■ Dataset records:
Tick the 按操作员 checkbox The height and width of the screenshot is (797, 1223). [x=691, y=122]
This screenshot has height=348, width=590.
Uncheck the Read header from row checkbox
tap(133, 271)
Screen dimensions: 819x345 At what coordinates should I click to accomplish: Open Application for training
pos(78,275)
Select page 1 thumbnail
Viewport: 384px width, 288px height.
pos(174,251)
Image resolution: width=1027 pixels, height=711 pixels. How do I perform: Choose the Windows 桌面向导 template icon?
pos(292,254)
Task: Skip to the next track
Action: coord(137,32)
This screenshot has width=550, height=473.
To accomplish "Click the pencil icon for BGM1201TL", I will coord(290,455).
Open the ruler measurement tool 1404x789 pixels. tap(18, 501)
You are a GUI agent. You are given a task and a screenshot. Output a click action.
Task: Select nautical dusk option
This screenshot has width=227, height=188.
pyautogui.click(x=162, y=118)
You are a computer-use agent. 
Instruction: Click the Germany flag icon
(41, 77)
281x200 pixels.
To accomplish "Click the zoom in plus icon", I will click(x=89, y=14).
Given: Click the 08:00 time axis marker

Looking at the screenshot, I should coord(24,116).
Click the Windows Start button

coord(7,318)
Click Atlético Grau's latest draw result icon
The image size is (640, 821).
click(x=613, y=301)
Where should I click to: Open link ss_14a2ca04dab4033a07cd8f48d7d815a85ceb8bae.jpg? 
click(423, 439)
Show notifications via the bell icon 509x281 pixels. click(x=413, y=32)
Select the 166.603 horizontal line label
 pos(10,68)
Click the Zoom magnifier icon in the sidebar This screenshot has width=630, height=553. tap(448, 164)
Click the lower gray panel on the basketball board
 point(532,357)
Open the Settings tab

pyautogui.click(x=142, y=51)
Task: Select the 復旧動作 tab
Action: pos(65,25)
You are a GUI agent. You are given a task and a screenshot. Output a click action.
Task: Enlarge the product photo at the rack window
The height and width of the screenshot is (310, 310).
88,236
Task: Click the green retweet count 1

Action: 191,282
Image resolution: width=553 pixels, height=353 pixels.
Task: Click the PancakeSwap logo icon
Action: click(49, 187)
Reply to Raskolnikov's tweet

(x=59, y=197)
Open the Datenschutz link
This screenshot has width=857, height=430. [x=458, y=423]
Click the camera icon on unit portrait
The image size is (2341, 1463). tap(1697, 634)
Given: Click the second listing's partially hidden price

■ Exercise prompt: Restate the material word for word, leaving nothing out.

■ Output of the task:
Tick the 按操作员 checkbox The height and width of the screenshot is (797, 1223). [x=691, y=122]
This screenshot has height=348, width=590.
Uncheck the Read header from row checkbox
tap(133, 271)
Screen dimensions: 819x345 At what coordinates should I click to accomplish: Open Application for training
pos(78,275)
Select page 1 thumbnail
Viewport: 384px width, 288px height.
pos(174,251)
Image resolution: width=1027 pixels, height=711 pixels. How do I perform: Choose the Windows 桌面向导 template icon?
pos(292,254)
Task: Skip to the next track
Action: coord(137,32)
This screenshot has width=550, height=473.
To accomplish "Click the pencil icon for BGM1201TL", I will coord(290,455).
Open the ruler measurement tool 1404x789 pixels. tap(18, 501)
You are a GUI agent. You are given a task and a screenshot. Output a click action.
Task: Select nautical dusk option
This screenshot has width=227, height=188.
pyautogui.click(x=162, y=118)
You are a computer-use agent. 
Instruction: Click the Germany flag icon
(41, 77)
281x200 pixels.
To accomplish "Click the zoom in plus icon", I will click(x=89, y=14).
Given: Click the 08:00 time axis marker

Looking at the screenshot, I should coord(24,116).
Click the Windows Start button

coord(7,318)
Click Atlético Grau's latest draw result icon
The image size is (640, 821).
click(x=613, y=301)
Where should I click to: Open link ss_14a2ca04dab4033a07cd8f48d7d815a85ceb8bae.jpg? 
click(423, 439)
Show notifications via the bell icon 509x281 pixels. click(x=413, y=32)
Select the 166.603 horizontal line label
 pos(10,68)
Click the Zoom magnifier icon in the sidebar This screenshot has width=630, height=553. tap(448, 164)
Click the lower gray panel on the basketball board
 point(532,357)
Open the Settings tab

pyautogui.click(x=142, y=51)
Task: Select the 復旧動作 tab
Action: pos(65,25)
You are a GUI agent. You are given a task and a screenshot. Output a click action.
Task: Enlarge the product photo at the rack window
The height and width of the screenshot is (310, 310).
88,236
Task: Click the green retweet count 1

Action: 191,282
Image resolution: width=553 pixels, height=353 pixels.
Task: Click the PancakeSwap logo icon
Action: click(49, 187)
Reply to Raskolnikov's tweet

(x=59, y=197)
Open the Datenschutz link
This screenshot has width=857, height=430. [x=458, y=423]
Click the camera icon on unit portrait
The image size is (2341, 1463). tap(1697, 634)
Given: Click the second listing's partially hidden price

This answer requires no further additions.